■ Exercise prompt ■
Please output the data below exactly as given, starting at its first line and stopping after the line that contains "Hildegarde Handsaeme Artiste (74, 1992)".

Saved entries
———
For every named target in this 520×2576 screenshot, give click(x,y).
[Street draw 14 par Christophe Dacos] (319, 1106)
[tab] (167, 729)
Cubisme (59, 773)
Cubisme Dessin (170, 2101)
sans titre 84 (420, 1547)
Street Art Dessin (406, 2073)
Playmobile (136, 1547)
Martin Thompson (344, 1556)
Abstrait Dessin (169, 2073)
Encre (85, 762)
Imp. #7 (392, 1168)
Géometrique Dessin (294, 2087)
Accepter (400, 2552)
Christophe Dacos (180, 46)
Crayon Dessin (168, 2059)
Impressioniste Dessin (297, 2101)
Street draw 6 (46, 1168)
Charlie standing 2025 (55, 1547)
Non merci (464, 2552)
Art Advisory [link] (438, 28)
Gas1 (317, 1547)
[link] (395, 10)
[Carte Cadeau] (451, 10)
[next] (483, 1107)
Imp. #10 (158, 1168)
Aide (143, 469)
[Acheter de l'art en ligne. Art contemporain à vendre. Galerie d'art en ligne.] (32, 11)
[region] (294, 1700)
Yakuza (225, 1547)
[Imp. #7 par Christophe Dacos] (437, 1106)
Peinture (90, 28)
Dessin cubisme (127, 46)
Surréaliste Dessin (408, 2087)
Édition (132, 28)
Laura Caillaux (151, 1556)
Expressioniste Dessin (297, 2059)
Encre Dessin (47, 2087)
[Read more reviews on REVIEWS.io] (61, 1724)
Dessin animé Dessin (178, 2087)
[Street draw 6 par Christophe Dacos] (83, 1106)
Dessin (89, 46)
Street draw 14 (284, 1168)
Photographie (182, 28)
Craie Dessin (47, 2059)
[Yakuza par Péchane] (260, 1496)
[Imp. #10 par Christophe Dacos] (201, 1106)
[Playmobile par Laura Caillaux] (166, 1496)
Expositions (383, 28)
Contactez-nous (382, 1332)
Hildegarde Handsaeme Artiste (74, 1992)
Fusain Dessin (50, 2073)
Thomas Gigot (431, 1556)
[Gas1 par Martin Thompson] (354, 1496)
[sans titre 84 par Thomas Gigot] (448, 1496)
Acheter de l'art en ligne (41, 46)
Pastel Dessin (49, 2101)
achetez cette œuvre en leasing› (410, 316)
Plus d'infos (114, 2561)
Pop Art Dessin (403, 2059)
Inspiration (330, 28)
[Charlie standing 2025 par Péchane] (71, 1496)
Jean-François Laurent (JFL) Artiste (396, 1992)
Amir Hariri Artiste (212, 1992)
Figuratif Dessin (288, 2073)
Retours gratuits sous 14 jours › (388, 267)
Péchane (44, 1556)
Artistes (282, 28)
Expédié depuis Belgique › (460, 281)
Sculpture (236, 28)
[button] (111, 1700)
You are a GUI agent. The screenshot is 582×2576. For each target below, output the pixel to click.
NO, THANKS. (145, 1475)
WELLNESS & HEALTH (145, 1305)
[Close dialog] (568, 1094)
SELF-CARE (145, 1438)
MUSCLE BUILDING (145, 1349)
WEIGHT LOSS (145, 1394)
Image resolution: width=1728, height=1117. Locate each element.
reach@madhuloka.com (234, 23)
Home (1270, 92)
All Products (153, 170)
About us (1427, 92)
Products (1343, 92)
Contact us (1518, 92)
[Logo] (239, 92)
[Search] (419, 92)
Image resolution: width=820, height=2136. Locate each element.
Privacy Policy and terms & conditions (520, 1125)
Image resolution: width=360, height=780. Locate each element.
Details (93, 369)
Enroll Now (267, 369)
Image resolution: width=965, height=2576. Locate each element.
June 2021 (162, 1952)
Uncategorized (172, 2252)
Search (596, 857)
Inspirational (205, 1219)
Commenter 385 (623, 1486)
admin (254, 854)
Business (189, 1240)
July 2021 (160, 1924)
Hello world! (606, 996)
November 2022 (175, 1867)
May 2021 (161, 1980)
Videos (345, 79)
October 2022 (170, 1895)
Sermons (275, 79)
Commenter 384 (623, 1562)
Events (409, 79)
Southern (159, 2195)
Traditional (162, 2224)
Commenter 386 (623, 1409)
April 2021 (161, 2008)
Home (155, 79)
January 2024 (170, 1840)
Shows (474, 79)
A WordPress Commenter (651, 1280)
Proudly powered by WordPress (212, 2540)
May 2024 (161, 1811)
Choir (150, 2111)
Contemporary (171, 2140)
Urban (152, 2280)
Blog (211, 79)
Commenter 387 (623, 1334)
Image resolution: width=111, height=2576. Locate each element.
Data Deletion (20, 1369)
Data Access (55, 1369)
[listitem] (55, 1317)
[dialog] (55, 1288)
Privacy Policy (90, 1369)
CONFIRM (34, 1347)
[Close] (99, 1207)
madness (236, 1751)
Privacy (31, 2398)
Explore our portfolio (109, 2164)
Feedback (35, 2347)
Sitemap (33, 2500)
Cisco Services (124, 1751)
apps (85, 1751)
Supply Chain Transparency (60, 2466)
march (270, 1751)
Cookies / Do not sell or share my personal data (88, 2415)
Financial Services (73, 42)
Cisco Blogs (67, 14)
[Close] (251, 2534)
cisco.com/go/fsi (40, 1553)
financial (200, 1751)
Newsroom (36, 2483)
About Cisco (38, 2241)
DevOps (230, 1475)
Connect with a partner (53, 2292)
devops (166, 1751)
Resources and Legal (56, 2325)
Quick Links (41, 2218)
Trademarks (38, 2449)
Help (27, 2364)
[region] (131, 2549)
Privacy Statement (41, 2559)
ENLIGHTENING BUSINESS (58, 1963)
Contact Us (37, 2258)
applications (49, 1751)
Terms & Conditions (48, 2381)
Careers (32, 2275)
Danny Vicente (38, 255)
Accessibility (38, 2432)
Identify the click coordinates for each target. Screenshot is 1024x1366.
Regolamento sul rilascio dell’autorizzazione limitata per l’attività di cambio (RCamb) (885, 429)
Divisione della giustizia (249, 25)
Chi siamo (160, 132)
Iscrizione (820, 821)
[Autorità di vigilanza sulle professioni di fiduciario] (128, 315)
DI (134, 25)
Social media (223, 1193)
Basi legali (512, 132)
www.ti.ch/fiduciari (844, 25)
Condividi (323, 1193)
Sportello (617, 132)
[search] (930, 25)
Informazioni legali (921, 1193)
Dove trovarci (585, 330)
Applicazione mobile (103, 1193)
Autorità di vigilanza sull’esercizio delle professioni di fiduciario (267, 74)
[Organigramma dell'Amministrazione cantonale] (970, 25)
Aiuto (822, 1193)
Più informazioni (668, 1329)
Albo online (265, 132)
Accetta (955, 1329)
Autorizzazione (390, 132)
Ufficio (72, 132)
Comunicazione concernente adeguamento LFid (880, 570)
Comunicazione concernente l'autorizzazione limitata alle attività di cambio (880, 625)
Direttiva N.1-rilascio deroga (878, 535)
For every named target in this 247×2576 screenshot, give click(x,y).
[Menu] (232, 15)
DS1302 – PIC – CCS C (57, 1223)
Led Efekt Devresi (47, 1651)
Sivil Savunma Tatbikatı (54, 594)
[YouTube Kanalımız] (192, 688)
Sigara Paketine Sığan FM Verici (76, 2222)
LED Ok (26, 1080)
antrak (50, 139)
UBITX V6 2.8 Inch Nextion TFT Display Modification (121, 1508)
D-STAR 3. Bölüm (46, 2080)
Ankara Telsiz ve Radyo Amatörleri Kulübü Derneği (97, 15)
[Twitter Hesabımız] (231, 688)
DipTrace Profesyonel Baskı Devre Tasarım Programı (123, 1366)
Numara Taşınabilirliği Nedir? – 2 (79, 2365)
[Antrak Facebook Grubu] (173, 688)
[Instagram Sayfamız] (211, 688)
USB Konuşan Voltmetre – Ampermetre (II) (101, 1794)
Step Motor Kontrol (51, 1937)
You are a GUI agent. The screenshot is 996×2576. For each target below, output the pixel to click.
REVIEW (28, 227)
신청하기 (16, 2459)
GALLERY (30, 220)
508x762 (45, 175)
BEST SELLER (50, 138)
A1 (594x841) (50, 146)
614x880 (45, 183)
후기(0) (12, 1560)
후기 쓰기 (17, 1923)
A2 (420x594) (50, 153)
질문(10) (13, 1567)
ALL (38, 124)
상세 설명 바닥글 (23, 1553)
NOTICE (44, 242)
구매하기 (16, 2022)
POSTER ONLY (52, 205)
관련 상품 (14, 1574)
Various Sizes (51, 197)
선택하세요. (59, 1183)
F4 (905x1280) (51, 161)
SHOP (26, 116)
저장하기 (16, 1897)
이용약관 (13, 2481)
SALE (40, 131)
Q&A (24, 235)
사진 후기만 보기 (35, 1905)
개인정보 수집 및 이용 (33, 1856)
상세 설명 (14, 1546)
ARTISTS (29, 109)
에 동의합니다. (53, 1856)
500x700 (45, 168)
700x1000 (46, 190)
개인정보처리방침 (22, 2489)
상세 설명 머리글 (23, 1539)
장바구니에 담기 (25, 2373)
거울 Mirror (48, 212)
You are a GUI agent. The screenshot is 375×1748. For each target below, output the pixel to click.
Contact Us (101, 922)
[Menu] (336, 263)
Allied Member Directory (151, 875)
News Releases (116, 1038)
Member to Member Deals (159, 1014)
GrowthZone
———
■ Task result ■
For every named target in this 520×2576 screenshot, give click(x,y).
[Street draw 14 par Christophe Dacos] (319, 1106)
[tab] (167, 729)
Cubisme (59, 773)
Cubisme Dessin (170, 2101)
sans titre 84 (420, 1547)
Street Art Dessin (406, 2073)
Playmobile (136, 1547)
Martin Thompson (344, 1556)
Abstrait Dessin (169, 2073)
Encre (85, 762)
Imp. #7 (392, 1168)
Géometrique Dessin (294, 2087)
Accepter (400, 2552)
Christophe Dacos (180, 46)
Crayon Dessin (168, 2059)
Impressioniste Dessin (297, 2101)
Street draw 6 (46, 1168)
Charlie standing 2025 (55, 1547)
Non merci (464, 2552)
Art Advisory [link] (438, 28)
Gas1 (317, 1547)
[link] (395, 10)
[Carte Cadeau] (451, 10)
[next] (483, 1107)
Imp. #10 (158, 1168)
Aide (143, 469)
[Acheter de l'art en ligne. Art contemporain à vendre. Galerie d'art en ligne.] (32, 11)
[region] (294, 1700)
Yakuza (225, 1547)
[Imp. #7 par Christophe Dacos] (437, 1106)
Peinture (90, 28)
Dessin cubisme (127, 46)
Surréaliste Dessin (408, 2087)
Édition (132, 28)
Laura Caillaux (151, 1556)
Expressioniste Dessin (297, 2059)
Encre Dessin (47, 2087)
[Read more reviews on REVIEWS.io] (61, 1724)
Dessin animé Dessin (178, 2087)
[Street draw 6 par Christophe Dacos] (83, 1106)
Dessin (89, 46)
Street draw 14 (284, 1168)
Photographie (182, 28)
Craie Dessin (47, 2059)
[Yakuza par Péchane] (260, 1496)
[Imp. #10 par Christophe Dacos] (201, 1106)
[Playmobile par Laura Caillaux] (166, 1496)
Expositions (383, 28)
Contactez-nous (382, 1332)
Hildegarde Handsaeme Artiste (74, 1992)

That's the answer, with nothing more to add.